## How to complete this task
Repeat the material below exactly, line for line.

## Records for processing
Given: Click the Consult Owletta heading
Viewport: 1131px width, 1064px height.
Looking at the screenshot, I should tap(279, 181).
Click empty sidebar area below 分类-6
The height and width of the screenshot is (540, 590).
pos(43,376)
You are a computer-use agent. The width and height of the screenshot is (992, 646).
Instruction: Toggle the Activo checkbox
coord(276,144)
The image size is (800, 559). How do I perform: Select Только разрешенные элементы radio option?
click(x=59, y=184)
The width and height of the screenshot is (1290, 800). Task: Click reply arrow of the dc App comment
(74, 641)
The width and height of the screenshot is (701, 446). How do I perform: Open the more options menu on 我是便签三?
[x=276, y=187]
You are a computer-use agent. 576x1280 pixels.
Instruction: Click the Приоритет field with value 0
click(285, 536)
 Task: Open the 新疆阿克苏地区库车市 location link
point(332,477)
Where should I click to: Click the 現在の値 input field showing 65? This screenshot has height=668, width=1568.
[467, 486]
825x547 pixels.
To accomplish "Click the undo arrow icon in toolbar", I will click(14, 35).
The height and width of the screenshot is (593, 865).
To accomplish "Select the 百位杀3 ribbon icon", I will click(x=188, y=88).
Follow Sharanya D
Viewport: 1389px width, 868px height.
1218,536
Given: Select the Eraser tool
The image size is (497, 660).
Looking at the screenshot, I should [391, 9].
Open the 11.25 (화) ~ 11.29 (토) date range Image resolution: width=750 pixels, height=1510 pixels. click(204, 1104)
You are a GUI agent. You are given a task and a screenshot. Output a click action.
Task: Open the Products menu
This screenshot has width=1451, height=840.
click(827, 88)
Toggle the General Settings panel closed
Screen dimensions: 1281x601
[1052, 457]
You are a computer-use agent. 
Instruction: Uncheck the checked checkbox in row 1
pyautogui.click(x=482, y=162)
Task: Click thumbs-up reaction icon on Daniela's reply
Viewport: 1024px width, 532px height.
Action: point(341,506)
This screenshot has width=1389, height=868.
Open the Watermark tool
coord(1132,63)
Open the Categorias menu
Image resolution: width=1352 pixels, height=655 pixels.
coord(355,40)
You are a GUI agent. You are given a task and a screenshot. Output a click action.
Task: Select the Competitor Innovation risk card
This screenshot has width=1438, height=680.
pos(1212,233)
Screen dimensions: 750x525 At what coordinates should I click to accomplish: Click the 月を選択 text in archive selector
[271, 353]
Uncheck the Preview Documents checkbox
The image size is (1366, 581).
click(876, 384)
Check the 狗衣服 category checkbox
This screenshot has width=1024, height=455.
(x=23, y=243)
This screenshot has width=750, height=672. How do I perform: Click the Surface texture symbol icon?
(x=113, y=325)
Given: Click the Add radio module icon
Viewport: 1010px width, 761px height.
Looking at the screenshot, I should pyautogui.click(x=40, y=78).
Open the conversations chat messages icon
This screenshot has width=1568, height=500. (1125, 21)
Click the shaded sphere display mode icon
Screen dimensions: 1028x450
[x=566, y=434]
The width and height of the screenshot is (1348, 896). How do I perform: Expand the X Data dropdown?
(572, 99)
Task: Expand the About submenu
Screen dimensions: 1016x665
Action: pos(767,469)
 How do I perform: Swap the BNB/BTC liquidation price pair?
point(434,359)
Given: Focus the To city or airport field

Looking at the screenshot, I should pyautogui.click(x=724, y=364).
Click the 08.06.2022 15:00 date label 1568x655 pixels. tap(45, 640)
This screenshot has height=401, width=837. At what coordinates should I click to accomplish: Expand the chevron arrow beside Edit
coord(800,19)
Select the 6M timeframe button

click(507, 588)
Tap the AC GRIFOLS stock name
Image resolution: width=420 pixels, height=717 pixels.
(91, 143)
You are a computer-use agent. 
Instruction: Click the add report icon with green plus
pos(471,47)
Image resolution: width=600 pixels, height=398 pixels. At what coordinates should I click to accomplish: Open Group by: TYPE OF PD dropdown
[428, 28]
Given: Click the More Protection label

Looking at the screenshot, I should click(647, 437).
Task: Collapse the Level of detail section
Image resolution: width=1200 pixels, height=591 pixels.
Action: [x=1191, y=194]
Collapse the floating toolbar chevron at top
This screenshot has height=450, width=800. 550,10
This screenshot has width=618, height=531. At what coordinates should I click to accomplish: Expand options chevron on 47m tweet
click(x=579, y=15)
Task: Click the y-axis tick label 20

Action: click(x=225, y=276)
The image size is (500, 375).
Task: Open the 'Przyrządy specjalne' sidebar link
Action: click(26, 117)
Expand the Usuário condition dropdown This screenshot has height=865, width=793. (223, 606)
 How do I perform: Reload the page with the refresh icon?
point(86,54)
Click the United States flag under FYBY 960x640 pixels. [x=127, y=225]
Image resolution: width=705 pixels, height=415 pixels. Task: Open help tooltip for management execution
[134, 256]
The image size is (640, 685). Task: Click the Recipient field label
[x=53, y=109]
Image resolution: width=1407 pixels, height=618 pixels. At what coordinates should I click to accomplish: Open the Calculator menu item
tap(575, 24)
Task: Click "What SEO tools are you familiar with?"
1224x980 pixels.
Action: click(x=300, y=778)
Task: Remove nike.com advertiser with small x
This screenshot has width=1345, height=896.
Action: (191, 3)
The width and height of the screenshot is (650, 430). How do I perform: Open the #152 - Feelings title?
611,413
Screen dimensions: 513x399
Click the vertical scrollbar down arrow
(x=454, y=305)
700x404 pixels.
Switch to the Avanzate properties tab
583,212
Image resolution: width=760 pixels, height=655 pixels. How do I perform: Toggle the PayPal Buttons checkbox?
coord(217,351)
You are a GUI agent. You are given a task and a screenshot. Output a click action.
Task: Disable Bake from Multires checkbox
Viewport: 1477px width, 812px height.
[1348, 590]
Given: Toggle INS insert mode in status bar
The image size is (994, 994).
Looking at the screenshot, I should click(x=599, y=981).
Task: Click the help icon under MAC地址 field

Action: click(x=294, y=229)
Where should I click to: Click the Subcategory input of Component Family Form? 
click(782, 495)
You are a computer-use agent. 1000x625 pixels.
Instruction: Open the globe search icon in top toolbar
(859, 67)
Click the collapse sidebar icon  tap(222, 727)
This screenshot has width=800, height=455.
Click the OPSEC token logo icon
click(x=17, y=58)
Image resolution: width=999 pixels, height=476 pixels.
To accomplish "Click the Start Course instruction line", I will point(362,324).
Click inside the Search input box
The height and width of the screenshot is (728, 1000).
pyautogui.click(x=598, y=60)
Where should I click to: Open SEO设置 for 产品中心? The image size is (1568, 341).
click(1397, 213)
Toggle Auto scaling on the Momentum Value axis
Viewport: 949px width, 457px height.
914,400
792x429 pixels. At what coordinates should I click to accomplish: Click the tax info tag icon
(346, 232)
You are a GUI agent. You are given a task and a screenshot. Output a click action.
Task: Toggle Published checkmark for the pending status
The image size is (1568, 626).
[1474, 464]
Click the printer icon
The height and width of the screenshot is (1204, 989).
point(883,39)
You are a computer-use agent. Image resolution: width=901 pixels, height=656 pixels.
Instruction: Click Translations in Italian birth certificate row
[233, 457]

## Task output
Given: Click the Consult Owletta heading
Viewport: 1131px width, 1064px height.
Looking at the screenshot, I should tap(279, 181).
Click empty sidebar area below 分类-6
The height and width of the screenshot is (540, 590).
pos(43,376)
You are a computer-use agent. The width and height of the screenshot is (992, 646).
Instruction: Toggle the Activo checkbox
coord(276,144)
The image size is (800, 559). How do I perform: Select Только разрешенные элементы radio option?
click(x=59, y=184)
The width and height of the screenshot is (1290, 800). Task: Click reply arrow of the dc App comment
(74, 641)
The width and height of the screenshot is (701, 446). How do I perform: Open the more options menu on 我是便签三?
[x=276, y=187]
You are a computer-use agent. 576x1280 pixels.
Instruction: Click the Приоритет field with value 0
click(285, 536)
 Task: Open the 新疆阿克苏地区库车市 location link
point(332,477)
Where should I click to: Click the 現在の値 input field showing 65? This screenshot has height=668, width=1568.
[467, 486]
825x547 pixels.
To accomplish "Click the undo arrow icon in toolbar", I will click(14, 35).
The height and width of the screenshot is (593, 865).
To accomplish "Select the 百位杀3 ribbon icon", I will click(x=188, y=88).
Follow Sharanya D
Viewport: 1389px width, 868px height.
1218,536
Given: Select the Eraser tool
The image size is (497, 660).
Looking at the screenshot, I should [391, 9].
Open the 11.25 (화) ~ 11.29 (토) date range Image resolution: width=750 pixels, height=1510 pixels. click(204, 1104)
You are a GUI agent. You are given a task and a screenshot. Output a click action.
Task: Open the Products menu
This screenshot has width=1451, height=840.
click(827, 88)
Toggle the General Settings panel closed
Screen dimensions: 1281x601
[1052, 457]
You are a computer-use agent. 
Instruction: Uncheck the checked checkbox in row 1
pyautogui.click(x=482, y=162)
Task: Click thumbs-up reaction icon on Daniela's reply
Viewport: 1024px width, 532px height.
Action: point(341,506)
This screenshot has width=1389, height=868.
Open the Watermark tool
coord(1132,63)
Open the Categorias menu
Image resolution: width=1352 pixels, height=655 pixels.
coord(355,40)
You are a GUI agent. You are given a task and a screenshot. Output a click action.
Task: Select the Competitor Innovation risk card
This screenshot has width=1438, height=680.
pos(1212,233)
Screen dimensions: 750x525 At what coordinates should I click to accomplish: Click the 月を選択 text in archive selector
[271, 353]
Uncheck the Preview Documents checkbox
The image size is (1366, 581).
click(876, 384)
Check the 狗衣服 category checkbox
This screenshot has width=1024, height=455.
(x=23, y=243)
This screenshot has width=750, height=672. How do I perform: Click the Surface texture symbol icon?
(x=113, y=325)
Given: Click the Add radio module icon
Viewport: 1010px width, 761px height.
Looking at the screenshot, I should pyautogui.click(x=40, y=78).
Open the conversations chat messages icon
This screenshot has width=1568, height=500. (1125, 21)
Click the shaded sphere display mode icon
Screen dimensions: 1028x450
[x=566, y=434]
The width and height of the screenshot is (1348, 896). How do I perform: Expand the X Data dropdown?
(572, 99)
Task: Expand the About submenu
Screen dimensions: 1016x665
Action: pos(767,469)
 How do I perform: Swap the BNB/BTC liquidation price pair?
point(434,359)
Given: Focus the To city or airport field

Looking at the screenshot, I should pyautogui.click(x=724, y=364).
Click the 08.06.2022 15:00 date label 1568x655 pixels. tap(45, 640)
This screenshot has height=401, width=837. At what coordinates should I click to accomplish: Expand the chevron arrow beside Edit
coord(800,19)
Select the 6M timeframe button

click(507, 588)
Tap the AC GRIFOLS stock name
Image resolution: width=420 pixels, height=717 pixels.
(91, 143)
You are a computer-use agent. 
Instruction: Click the add report icon with green plus
pos(471,47)
Image resolution: width=600 pixels, height=398 pixels. At what coordinates should I click to accomplish: Open Group by: TYPE OF PD dropdown
[428, 28]
Given: Click the More Protection label

Looking at the screenshot, I should click(647, 437).
Task: Collapse the Level of detail section
Image resolution: width=1200 pixels, height=591 pixels.
Action: [x=1191, y=194]
Collapse the floating toolbar chevron at top
This screenshot has height=450, width=800. 550,10
This screenshot has width=618, height=531. At what coordinates should I click to accomplish: Expand options chevron on 47m tweet
click(x=579, y=15)
Task: Click the y-axis tick label 20

Action: click(x=225, y=276)
The image size is (500, 375).
Task: Open the 'Przyrządy specjalne' sidebar link
Action: click(26, 117)
Expand the Usuário condition dropdown This screenshot has height=865, width=793. (223, 606)
 How do I perform: Reload the page with the refresh icon?
point(86,54)
Click the United States flag under FYBY 960x640 pixels. [x=127, y=225]
Image resolution: width=705 pixels, height=415 pixels. Task: Open help tooltip for management execution
[134, 256]
The image size is (640, 685). Task: Click the Recipient field label
[x=53, y=109]
Image resolution: width=1407 pixels, height=618 pixels. At what coordinates should I click to accomplish: Open the Calculator menu item
tap(575, 24)
Task: Click "What SEO tools are you familiar with?"
1224x980 pixels.
Action: click(x=300, y=778)
Task: Remove nike.com advertiser with small x
This screenshot has width=1345, height=896.
Action: (191, 3)
The width and height of the screenshot is (650, 430). How do I perform: Open the #152 - Feelings title?
611,413
Screen dimensions: 513x399
Click the vertical scrollbar down arrow
(x=454, y=305)
700x404 pixels.
Switch to the Avanzate properties tab
583,212
Image resolution: width=760 pixels, height=655 pixels. How do I perform: Toggle the PayPal Buttons checkbox?
coord(217,351)
You are a GUI agent. You are given a task and a screenshot. Output a click action.
Task: Disable Bake from Multires checkbox
Viewport: 1477px width, 812px height.
[1348, 590]
Given: Toggle INS insert mode in status bar
The image size is (994, 994).
Looking at the screenshot, I should click(x=599, y=981).
Task: Click the help icon under MAC地址 field

Action: click(x=294, y=229)
Where should I click to: Click the Subcategory input of Component Family Form? 
click(782, 495)
You are a computer-use agent. 1000x625 pixels.
Instruction: Open the globe search icon in top toolbar
(859, 67)
Click the collapse sidebar icon  tap(222, 727)
This screenshot has width=800, height=455.
Click the OPSEC token logo icon
click(x=17, y=58)
Image resolution: width=999 pixels, height=476 pixels.
To accomplish "Click the Start Course instruction line", I will point(362,324).
Click inside the Search input box
The height and width of the screenshot is (728, 1000).
pyautogui.click(x=598, y=60)
Where should I click to: Open SEO设置 for 产品中心? The image size is (1568, 341).
click(1397, 213)
Toggle Auto scaling on the Momentum Value axis
Viewport: 949px width, 457px height.
914,400
792x429 pixels. At what coordinates should I click to accomplish: Click the tax info tag icon
(346, 232)
You are a GUI agent. You are given a task and a screenshot. Output a click action.
Task: Toggle Published checkmark for the pending status
The image size is (1568, 626).
[1474, 464]
Click the printer icon
The height and width of the screenshot is (1204, 989).
point(883,39)
You are a computer-use agent. Image resolution: width=901 pixels, height=656 pixels.
Instruction: Click Translations in Italian birth certificate row
[233, 457]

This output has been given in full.